**Activity:**
Of the entries below, repeat exactly only those lines from the one containing "Task: Select the" through the last line, with pictures omitted.

Top of Provided records

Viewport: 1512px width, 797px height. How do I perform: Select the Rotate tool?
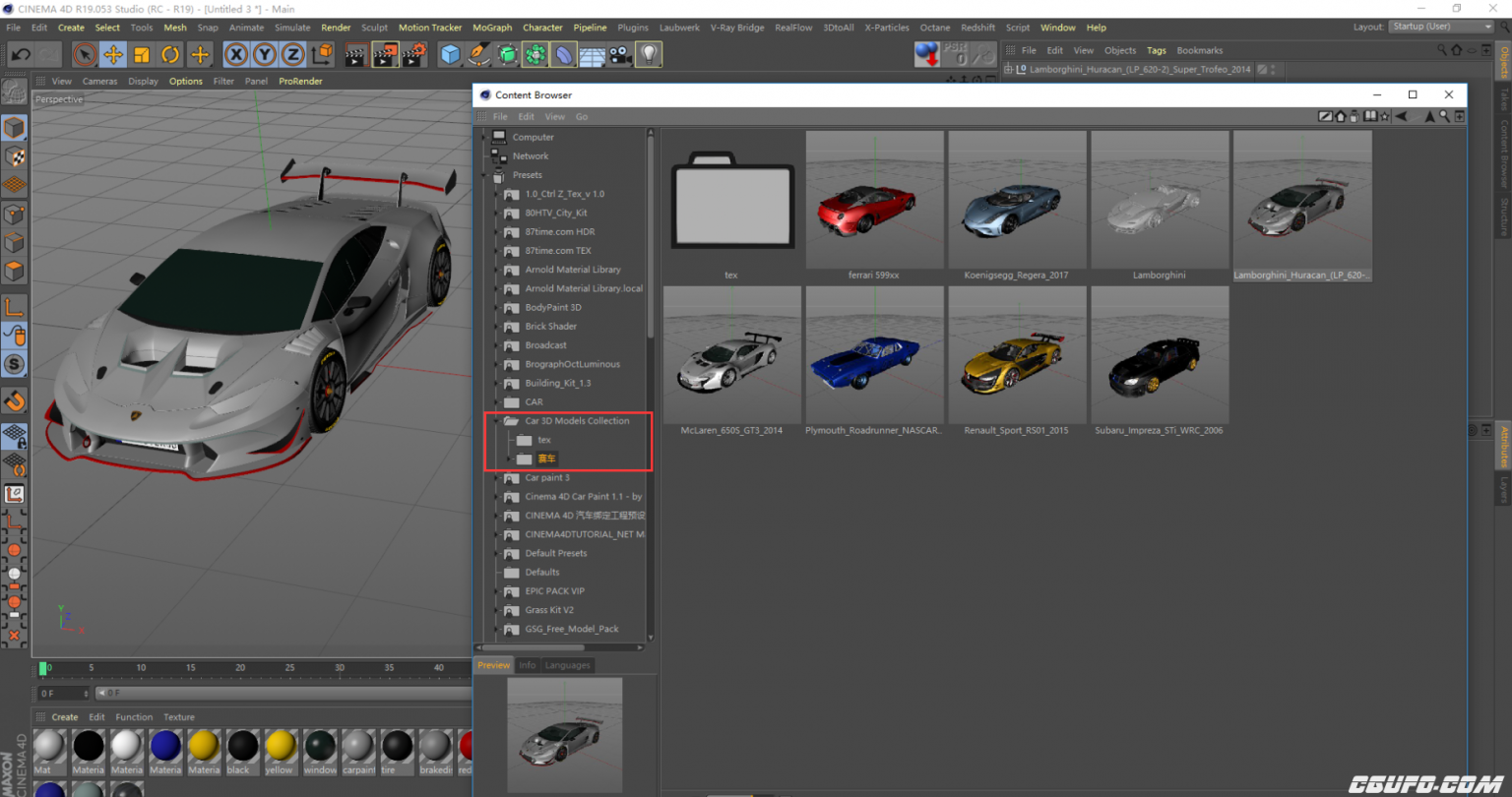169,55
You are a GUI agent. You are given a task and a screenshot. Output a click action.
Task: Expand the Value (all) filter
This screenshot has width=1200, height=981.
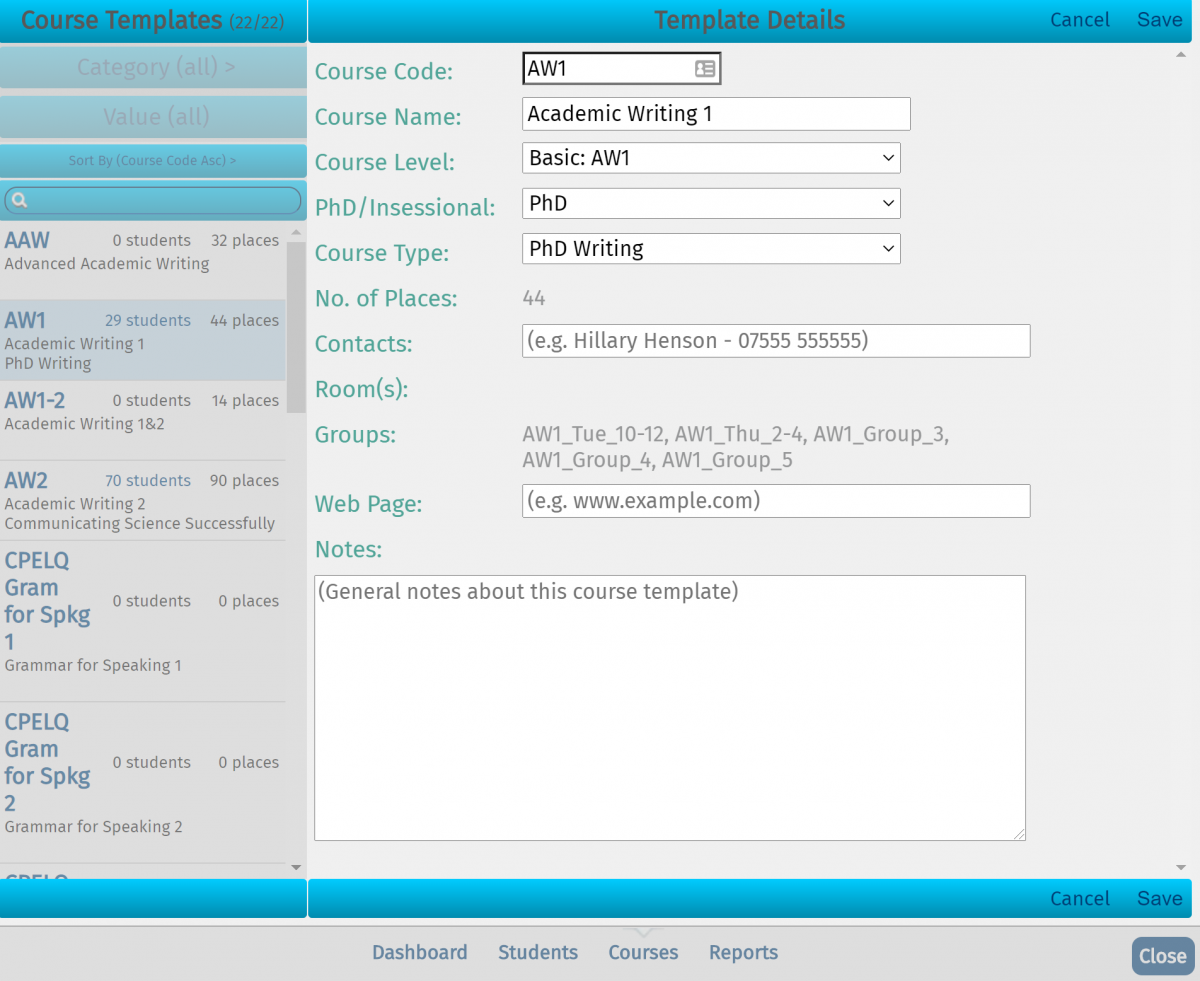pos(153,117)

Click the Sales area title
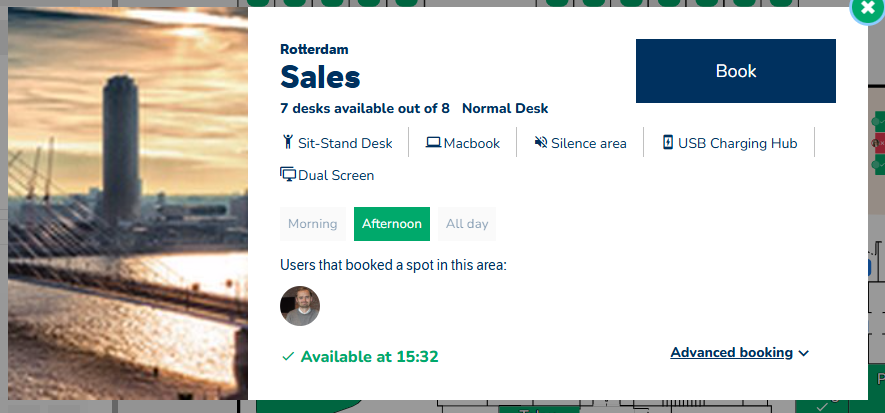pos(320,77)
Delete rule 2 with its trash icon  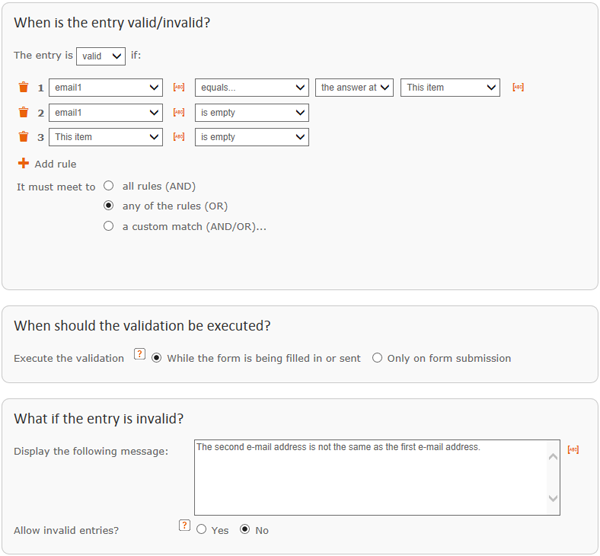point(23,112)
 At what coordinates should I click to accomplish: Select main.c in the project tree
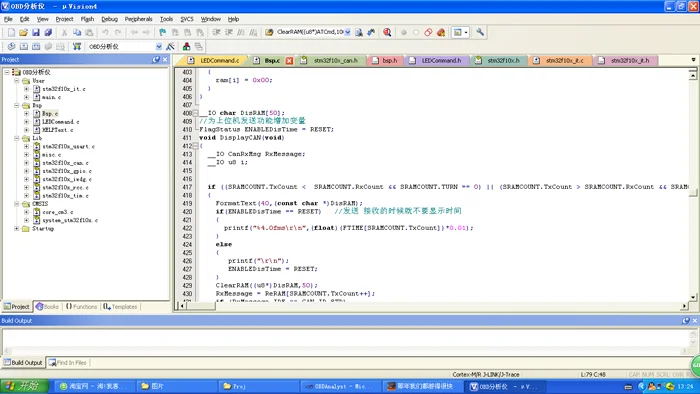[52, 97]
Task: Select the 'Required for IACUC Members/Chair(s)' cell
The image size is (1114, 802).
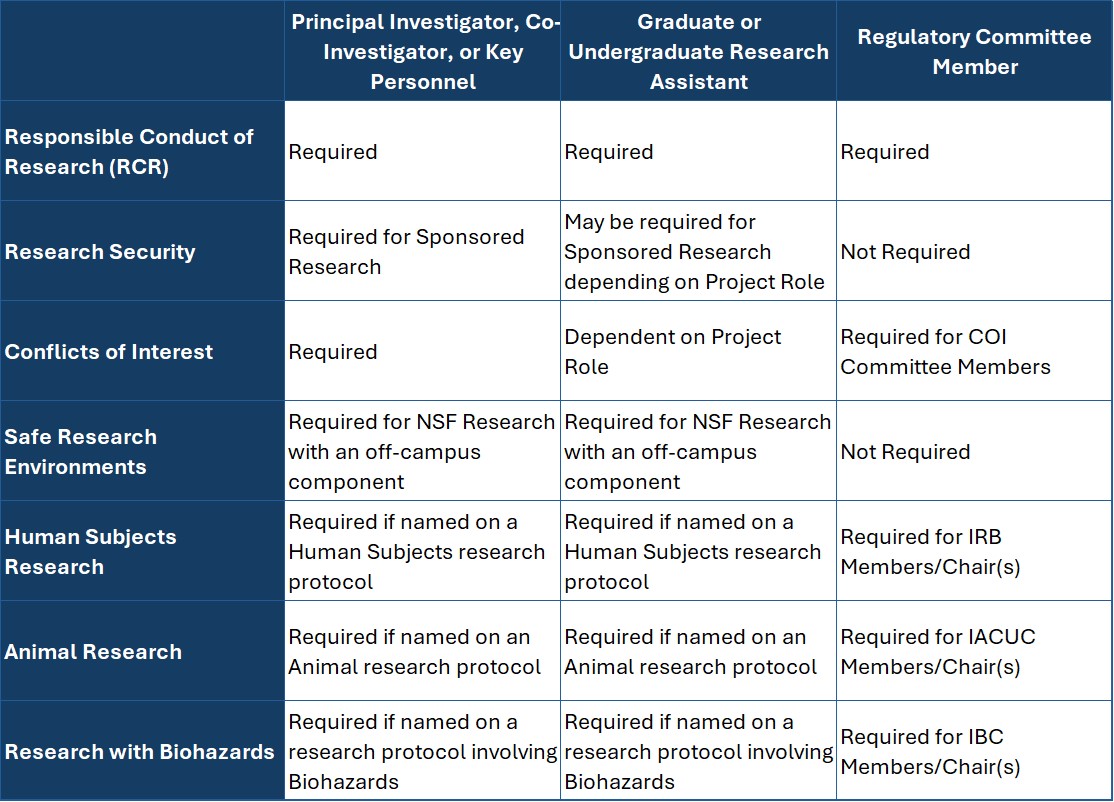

Bottom of Provided records

**Finished task:**
Task: Select the 'Required for IACUC Members/Chair(s)' cell
The image size is (1114, 802).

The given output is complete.